Here is the latest update from tonight: Steve installed the rocker arms and shafts for #2 and #3 on the left bank and #5 and #6 on the right bank and then set the valve clearance. http://forums.pelicanparts.com/uploa...1099025939.jpg In the meantime, I installed the chain housing covers and when Steve was done with the arms/shafts I installed the newly powdercoated "Bavarian Silver" upper and lower valve covers while Steve worked on the cam oil lines for both sides of the motor. http://forums.pelicanparts.com/uploa...1099026082.jpg A few ancillary pieces were next, including the oil pressure sender and a couple of cadmium plated brackets that will be used for the injection and air conditioning (yes, mine actually works and will stay on until it doesn't). The fan strap was then put through the case in preparation for the fan housing assembly installation tomorrow. Lastly, the twin-plug 993 distributor is tentatively installed as we need to measure the spark plug wire length distance for each cylinder so Magnecor can make up the custom wire set. The distributor was picked up cheap on ebay ($210) and has been fitted with a new drive belt, dust shields, caps and rotors. I also have the vent update kit as well. http://forums.pelicanparts.com/uploa...1099026485.jpg Only problem tonight is that we had to remove the stud on the case that holds the distributor in place. The stud length is too small for the 993 distributor so it is discarded in favor of a bolt. Problem solved! Last picture is Steve messing around with the fan shroud. He told me he didn't want to be shown in any pictures but what he doesn't know won't hurt him. http://forums.pelicanparts.com/uploa...1099026774.jpg Tomorrow we will attempt to measure the spark wire lengths, fit some of the engine sheet metal and install the fan shroud and alternator/housing/fan assembly. The intake plenums arrived from Extrude Hone today, the fuel lines have been redone in braided hose and the fuel rails are now anodized black. We will work on the injection next week while waiting for Magnecor to send the wire set. Only other parts we are still waiting for are the headers to arrive back from being ceramic coated (early next week) and for my buddy Kerry Morse to send me the RSR fiberglass heater block off for the left side of the motor. I can start seeing the light at the end of the tunnel. The motor first came out on September 8th so we are going to be at approx. 8 weeks before she is finally fired up! Ralph |
Oh man! That's a purdy enigne...drool..
|
Quote:
|
Really looks great! You must be learning tons of great stuff about engine building. Nothing like "hands-on" schooling.http://www.pelicanparts.com/support/smileys/wat6.gif
I don't even know you, and I'm getting fired up about your engine and drinking a beer in your honor. Keep up the great photos and play-by-play.:D |
wow thats awesome. tons of great info too since my dad and I are contemplating something along these lines. you and steve are doing a top notch operation here, very nice that you can post all this for us. thank you and im sure your gonna enjoy it once its back in its proper place. btw i dont remember you mentioning anything earlier in the thread but are you beefing up the tranny at all?
|
Quote:
and Carrera3.5L - let me know when you are ready to start on my engine ;) looks beautiful! |
No not bored at all - keep the pics coming. I thought I did well to get that dist. for $400 when they are often going for $800 -- you got a real steal.
|
Like they said, not boring at all. Keep them coming.

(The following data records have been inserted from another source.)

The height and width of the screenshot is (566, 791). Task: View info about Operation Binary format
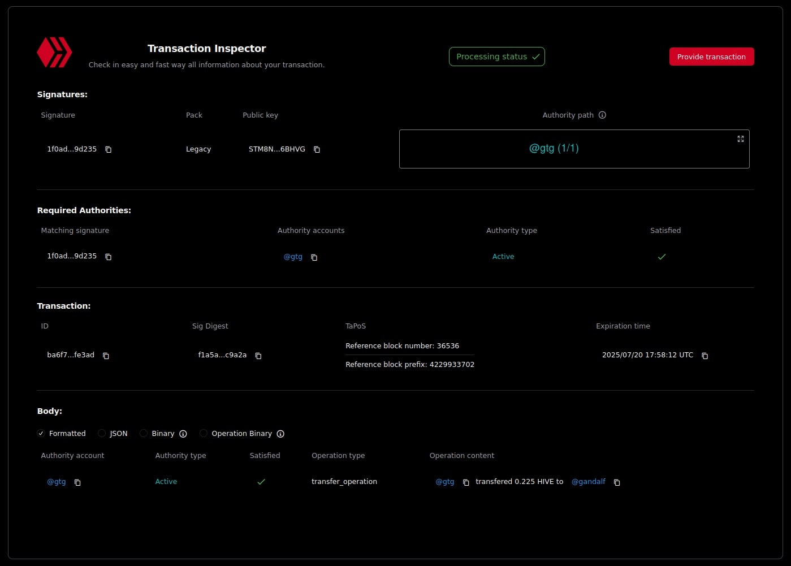pyautogui.click(x=280, y=433)
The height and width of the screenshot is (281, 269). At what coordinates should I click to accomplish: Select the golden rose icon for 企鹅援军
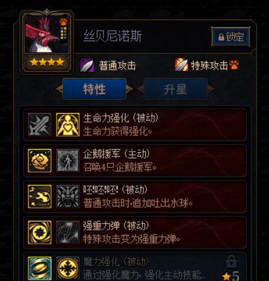pyautogui.click(x=40, y=161)
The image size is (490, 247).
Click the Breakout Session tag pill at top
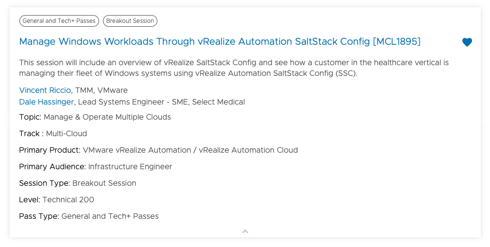coord(130,21)

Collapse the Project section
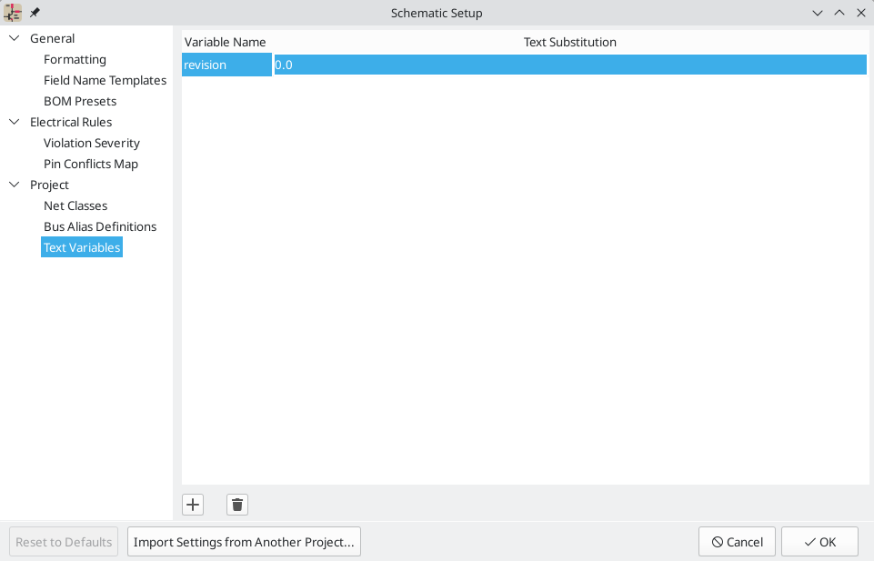(x=13, y=185)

Forgive me if you already mentioned this, are you using the Andial splitter to drive the 2nd coil or some other method? -Chris |
You make me want to pull out my motor. I have parts on the shelf waiting for the day. Sure is purty!
|
Quote:
|
Don't stop with the updates, really enjoying it!~
Chris |
g-50 owner over here looking on with envy.
db |
Hey, thanks for the kind comments guys. This obviously isn't the end all be all engine rebuild, but it is kind of neat to hit all the high and low points of a rebuild (only one minor low) and show the general process as it unfolds.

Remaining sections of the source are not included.